### RECORDS PROVIDED
□ □ □ □

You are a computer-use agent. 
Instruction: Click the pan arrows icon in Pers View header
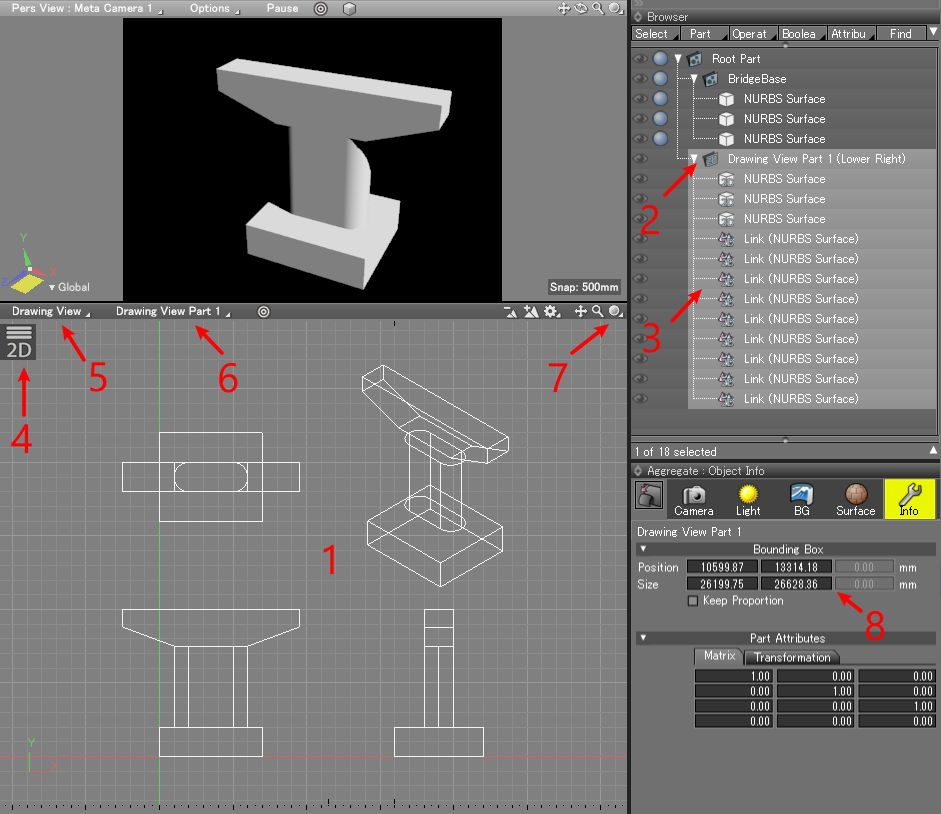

□ □ □ □

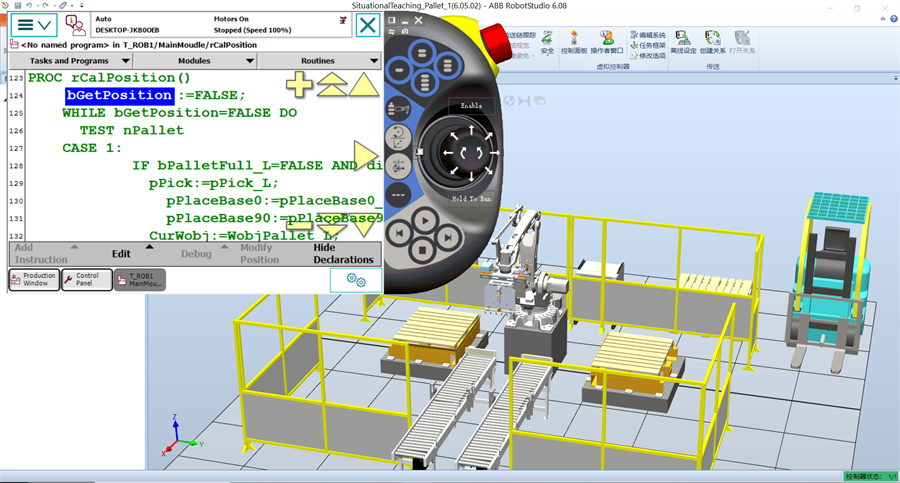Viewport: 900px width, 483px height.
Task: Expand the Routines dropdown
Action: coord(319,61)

□ □ □ □

### AIM OF THE TASK
What is needed is an exact copy of the lines above, from the one containing "You are a computer-use agent." through the one containing "Instruction: Click the", with nothing added.

### TASK OUTPUT
You are a computer-use agent. 
Instruction: Click the pan arrows icon in Pers View header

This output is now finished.